Our overall research goal is to use molecular and cellular approaches to answer scientifically and clinically pertinent questions regarding human gametes, preimplantation embryos, and totipotent and pluripotent stem cells. We seek to understand genetic, epigenetic and cellular mechanisms governing early human development while first using cutting-edge approaches in appropriate animal models, then applying the resultant information to humans.
The main focus of several ongoing projects is to understand the mechanisms of genetic and epigenetic reprogramming of aged somatic cells to the totipotent and pluripotent states following somatic cell nuclear transfer (SCNT). Specifically, we are interested in the role of mitochondria and mitochondrial (mt)DNA in reprogramming and re-setting the developmental program in experimental pluripotent stem cells derived from aged somatic cells. Another objective is to develop efficient protocols for deriving human pluripotent stem cells via SCNT for patients carrying mtDNA mutations.
Several other projects at the Center are focused on the assessment of the safety and efficacy of stem cell based therapies by transplantation studies in a clinically relevant nonhuman primate model. The overall goal of these studies is to take advantage of recent developments in our Center that allowed for the first time derivation of immuno-matched pluripotent cells by SCNT or iPS approaches, suitable for autologous transplantation into existing monkeys.

══════════════════════════════

▸ What the task requires: In the stem cell research overview, what kind of animal model is used for the transplantation studies of stem cell based therapies? Nothing in the records is needed here.

▸ Data listing:

══════════════════════════════

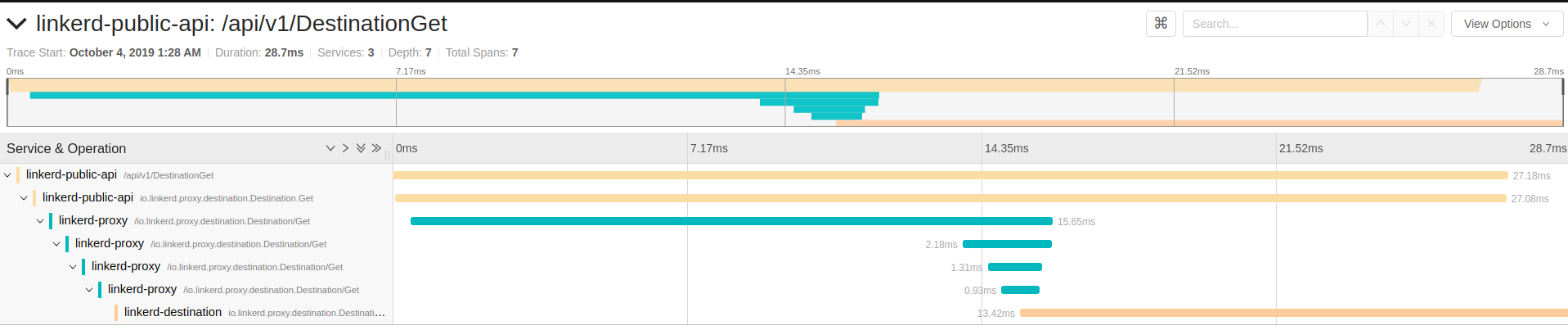This screenshot has width=1568, height=330.
Task: Collapse the innermost linkerd-proxy span
Action: coord(89,290)
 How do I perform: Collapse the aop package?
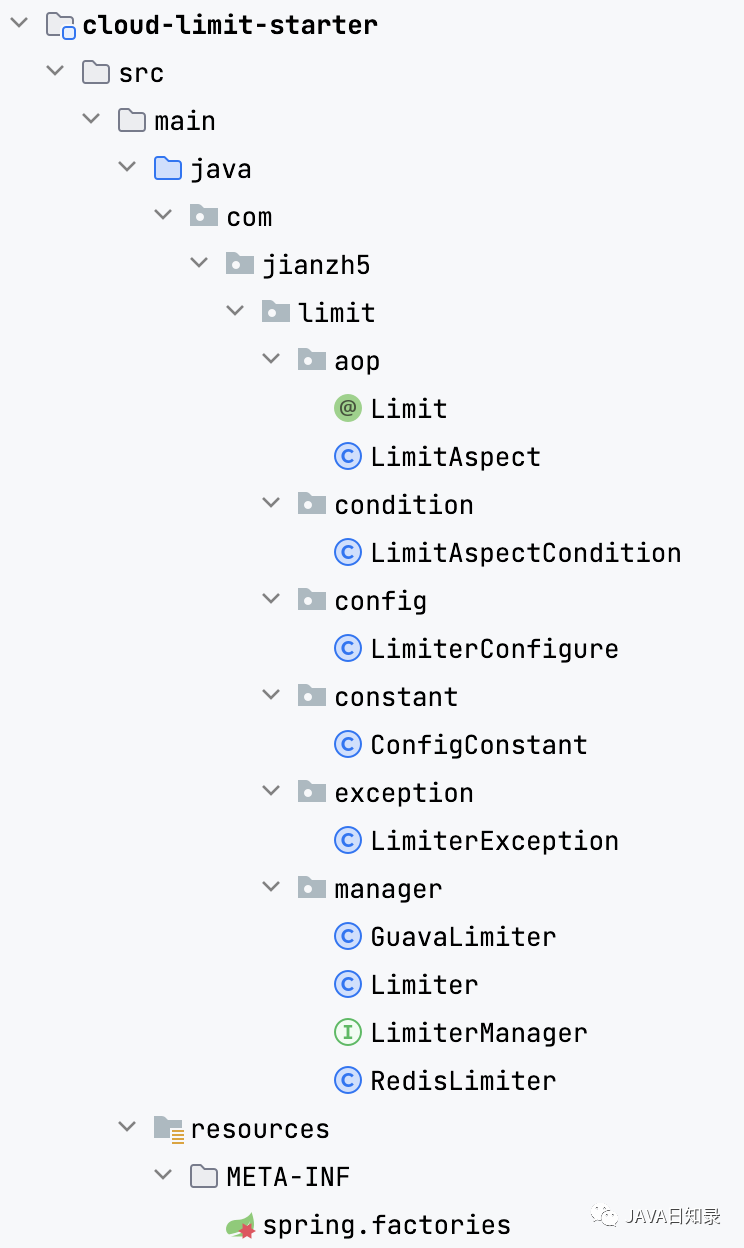click(x=271, y=360)
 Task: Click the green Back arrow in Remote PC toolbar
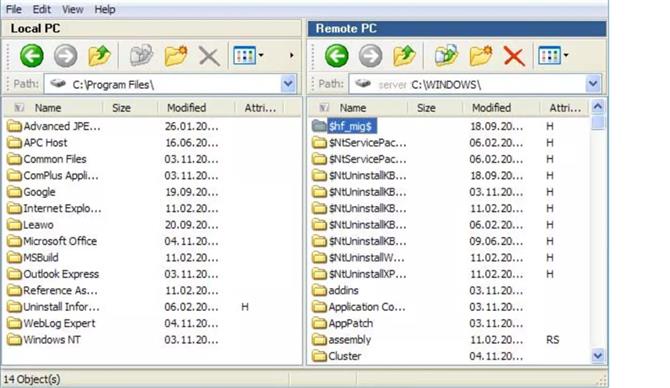[x=337, y=56]
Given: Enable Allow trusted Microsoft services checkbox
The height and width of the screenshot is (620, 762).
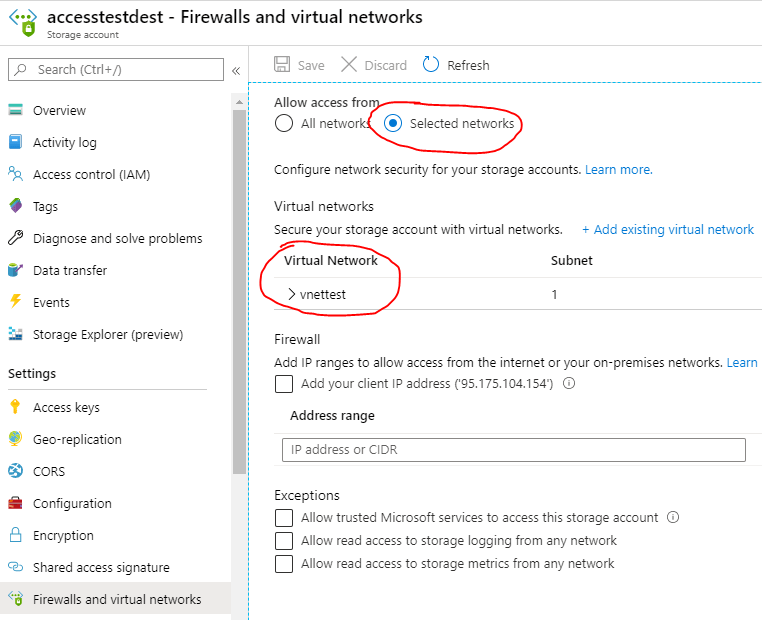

══════════════════════════════

▸ Output: A clinically relevant nonhuman primate model.